Syria is home to the oldest mural painting in the world which depicts the crowning ceremony of Idrimi, the king of Alalakh. It was unearthed in the Kingdom of Mari (Tal al-Hariri now) in 1939. The autobiographical inscription found on the Statue of Idrimi's base archives the King's vicissitudes and major events in his life (his rise to power and military achievements), said Mahmoud al-Sayyed, a historiographer and an expert in ancient languages and inscriptions at the General Directorate of Antiquities and Museums.

He added that Idrimi was a Canaanite king who ruled the kingdom of Mukish, northwest Syria, with Alalakh city as its vassal between 1490 -1500 or 1450 -1475 B.C. The Statue of Idrimi was found broken and buried in a room in the annex of a temple from the latest level of Alalakhfollowing the city's destruction around 1200 B.C. It is carved of hard white dolomitic magnesite and the eyebrows, eyelids and pupils are inlaid with glass and black stone. The king, who is seated on a throne made of basalt, wears a round-topped crown with band and neck-guard and a garment with narrow borders.

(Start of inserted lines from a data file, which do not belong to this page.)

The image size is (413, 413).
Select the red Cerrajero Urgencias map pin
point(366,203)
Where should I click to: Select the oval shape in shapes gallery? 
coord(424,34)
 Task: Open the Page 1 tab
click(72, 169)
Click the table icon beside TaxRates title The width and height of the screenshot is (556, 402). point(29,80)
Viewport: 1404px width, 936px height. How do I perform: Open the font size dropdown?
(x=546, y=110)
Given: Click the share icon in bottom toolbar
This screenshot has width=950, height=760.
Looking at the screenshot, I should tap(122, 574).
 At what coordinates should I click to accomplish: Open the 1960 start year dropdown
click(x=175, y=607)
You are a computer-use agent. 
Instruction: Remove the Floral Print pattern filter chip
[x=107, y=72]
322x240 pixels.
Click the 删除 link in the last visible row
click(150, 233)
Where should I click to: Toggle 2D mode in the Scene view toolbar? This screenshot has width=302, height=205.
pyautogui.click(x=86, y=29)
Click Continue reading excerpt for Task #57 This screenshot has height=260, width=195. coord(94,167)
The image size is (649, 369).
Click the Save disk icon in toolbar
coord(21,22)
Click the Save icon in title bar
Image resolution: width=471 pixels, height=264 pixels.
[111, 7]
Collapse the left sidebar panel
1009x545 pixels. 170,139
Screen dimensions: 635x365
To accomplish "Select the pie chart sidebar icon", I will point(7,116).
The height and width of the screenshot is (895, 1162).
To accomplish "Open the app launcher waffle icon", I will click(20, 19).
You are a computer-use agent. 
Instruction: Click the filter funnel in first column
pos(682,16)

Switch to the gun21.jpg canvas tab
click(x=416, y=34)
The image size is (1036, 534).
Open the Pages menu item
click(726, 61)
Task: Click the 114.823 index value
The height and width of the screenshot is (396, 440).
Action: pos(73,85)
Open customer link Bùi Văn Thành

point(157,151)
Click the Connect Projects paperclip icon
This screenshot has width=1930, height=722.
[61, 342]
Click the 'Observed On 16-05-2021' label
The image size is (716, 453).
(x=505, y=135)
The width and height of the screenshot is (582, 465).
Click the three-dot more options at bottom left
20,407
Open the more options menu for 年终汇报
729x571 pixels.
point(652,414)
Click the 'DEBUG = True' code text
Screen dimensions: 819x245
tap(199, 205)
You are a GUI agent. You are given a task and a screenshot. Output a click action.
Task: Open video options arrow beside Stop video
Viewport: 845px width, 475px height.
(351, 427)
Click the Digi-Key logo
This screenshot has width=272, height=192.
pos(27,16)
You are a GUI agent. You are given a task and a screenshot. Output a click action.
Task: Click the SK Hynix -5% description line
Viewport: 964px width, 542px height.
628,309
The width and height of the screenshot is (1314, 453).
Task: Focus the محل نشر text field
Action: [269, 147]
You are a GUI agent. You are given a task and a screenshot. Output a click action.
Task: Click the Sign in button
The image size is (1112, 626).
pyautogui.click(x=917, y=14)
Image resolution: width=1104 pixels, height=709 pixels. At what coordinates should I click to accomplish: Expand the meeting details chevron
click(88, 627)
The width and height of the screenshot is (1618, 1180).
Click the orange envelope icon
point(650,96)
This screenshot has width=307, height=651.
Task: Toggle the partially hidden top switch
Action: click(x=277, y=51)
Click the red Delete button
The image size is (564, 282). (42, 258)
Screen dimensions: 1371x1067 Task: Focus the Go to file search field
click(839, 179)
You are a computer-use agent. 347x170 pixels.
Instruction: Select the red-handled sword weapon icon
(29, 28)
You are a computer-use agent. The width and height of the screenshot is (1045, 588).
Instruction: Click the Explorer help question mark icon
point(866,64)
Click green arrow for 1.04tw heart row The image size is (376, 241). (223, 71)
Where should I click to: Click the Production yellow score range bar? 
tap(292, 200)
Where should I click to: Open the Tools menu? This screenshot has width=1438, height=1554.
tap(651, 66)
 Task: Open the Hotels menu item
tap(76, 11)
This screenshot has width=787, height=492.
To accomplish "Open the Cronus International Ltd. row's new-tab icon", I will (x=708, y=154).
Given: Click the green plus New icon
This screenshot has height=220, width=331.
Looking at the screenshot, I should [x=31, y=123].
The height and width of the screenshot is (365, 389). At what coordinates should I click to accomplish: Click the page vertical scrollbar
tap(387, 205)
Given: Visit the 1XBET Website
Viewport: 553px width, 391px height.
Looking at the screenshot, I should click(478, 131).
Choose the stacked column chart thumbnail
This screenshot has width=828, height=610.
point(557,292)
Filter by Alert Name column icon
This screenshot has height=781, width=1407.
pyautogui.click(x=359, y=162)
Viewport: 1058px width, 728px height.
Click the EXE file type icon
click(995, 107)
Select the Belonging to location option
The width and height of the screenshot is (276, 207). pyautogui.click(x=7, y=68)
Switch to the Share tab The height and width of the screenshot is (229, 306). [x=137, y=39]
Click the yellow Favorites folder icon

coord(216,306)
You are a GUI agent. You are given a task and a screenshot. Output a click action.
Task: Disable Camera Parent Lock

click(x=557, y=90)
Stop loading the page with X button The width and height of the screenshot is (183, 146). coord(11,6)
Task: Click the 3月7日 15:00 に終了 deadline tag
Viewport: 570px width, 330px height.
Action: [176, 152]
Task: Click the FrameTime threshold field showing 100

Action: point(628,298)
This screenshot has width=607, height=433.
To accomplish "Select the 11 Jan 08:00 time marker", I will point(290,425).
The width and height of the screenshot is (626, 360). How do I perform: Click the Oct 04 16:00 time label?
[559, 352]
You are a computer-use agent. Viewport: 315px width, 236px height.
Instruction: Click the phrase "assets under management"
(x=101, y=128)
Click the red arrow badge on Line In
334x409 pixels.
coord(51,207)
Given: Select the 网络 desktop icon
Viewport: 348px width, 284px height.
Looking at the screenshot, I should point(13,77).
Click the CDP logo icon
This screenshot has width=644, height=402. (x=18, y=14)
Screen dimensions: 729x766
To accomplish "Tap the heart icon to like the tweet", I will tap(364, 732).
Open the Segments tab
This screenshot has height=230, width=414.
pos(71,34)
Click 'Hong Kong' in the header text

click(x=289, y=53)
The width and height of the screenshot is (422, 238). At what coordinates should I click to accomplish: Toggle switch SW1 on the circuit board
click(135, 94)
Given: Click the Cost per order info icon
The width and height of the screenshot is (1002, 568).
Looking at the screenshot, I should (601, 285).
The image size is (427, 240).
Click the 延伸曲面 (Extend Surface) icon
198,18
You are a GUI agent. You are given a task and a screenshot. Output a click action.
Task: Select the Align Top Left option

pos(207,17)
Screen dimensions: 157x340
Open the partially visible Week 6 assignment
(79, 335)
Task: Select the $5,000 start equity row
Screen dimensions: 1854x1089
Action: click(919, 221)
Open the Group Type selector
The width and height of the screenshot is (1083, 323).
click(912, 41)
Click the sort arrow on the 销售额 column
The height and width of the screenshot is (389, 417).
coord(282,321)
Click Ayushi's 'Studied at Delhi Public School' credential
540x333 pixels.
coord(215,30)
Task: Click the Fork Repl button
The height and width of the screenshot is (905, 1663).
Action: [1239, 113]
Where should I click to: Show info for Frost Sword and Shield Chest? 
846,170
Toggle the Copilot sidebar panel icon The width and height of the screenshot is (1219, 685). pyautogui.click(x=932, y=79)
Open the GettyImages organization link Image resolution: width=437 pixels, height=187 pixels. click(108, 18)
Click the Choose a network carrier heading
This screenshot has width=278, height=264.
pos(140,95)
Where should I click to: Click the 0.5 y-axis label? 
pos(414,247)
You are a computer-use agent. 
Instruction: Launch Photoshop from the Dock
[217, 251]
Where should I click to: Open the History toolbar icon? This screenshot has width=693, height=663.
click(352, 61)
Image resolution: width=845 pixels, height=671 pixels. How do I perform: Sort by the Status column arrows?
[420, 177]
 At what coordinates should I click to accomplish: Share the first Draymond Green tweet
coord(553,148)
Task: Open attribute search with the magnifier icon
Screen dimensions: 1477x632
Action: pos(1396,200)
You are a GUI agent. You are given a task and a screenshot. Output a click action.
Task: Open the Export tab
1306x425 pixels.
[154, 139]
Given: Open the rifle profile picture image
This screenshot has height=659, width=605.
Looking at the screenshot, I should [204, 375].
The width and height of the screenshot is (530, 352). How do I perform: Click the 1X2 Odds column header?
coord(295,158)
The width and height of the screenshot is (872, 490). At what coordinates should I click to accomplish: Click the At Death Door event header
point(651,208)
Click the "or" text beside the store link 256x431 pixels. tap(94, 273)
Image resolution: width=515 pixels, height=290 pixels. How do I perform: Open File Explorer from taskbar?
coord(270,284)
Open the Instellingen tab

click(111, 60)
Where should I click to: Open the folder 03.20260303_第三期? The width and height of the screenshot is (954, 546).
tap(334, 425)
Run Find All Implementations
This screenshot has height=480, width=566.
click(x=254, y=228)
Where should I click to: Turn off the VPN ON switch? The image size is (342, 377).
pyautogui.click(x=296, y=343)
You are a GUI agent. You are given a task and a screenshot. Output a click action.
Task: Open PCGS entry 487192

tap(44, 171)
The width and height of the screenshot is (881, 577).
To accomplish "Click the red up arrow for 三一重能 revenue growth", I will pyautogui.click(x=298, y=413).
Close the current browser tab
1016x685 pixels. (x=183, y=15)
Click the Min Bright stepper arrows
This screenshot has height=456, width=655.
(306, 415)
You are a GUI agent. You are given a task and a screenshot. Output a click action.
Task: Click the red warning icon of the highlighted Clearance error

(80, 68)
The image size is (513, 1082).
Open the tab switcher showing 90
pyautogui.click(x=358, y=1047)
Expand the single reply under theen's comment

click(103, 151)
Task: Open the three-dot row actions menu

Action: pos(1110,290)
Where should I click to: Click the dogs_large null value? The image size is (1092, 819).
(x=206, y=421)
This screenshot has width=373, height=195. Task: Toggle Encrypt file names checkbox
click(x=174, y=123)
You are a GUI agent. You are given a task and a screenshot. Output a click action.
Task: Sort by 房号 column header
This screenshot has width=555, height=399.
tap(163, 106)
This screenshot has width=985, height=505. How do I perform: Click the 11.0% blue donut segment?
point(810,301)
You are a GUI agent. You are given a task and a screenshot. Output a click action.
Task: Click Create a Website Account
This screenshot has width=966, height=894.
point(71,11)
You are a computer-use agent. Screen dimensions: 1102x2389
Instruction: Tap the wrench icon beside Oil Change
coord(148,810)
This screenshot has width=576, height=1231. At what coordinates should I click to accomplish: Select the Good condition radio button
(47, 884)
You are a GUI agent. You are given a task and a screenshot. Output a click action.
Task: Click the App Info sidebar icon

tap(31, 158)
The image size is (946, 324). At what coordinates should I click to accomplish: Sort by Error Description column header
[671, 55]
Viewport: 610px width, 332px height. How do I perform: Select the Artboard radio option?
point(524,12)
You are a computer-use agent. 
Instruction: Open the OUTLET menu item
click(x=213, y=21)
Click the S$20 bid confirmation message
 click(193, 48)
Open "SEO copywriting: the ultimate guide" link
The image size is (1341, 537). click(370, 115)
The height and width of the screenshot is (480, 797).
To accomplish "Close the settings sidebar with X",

A text that is written in Akkadian language in cuneiform script covered the front of the Statue and the edge of the right cheek running down the side of the beard. In 104 lines, the inscription narrates the autobiography of a famous king in the Ancient Orient, his achievements and misfortunes. The adventure story of King Idrimi who flees with the royal family from Aleppo to Emar kingdom (Maskaneh now) on the Euphrates River when his father is murdered. Upon his return, Idrimi re-establishes his rule and extends it from Syrian Coast to Aleppo and from Kizzuwatna to Ugarit kingdom, including al-Ghab Plain. He records his building activities in Alalakh, including a palace that is probably to be identified with the structure of thirty-three rooms found on the site. Idrimi reigns 30 years before causing the inscription to be written and passing rulership to his son.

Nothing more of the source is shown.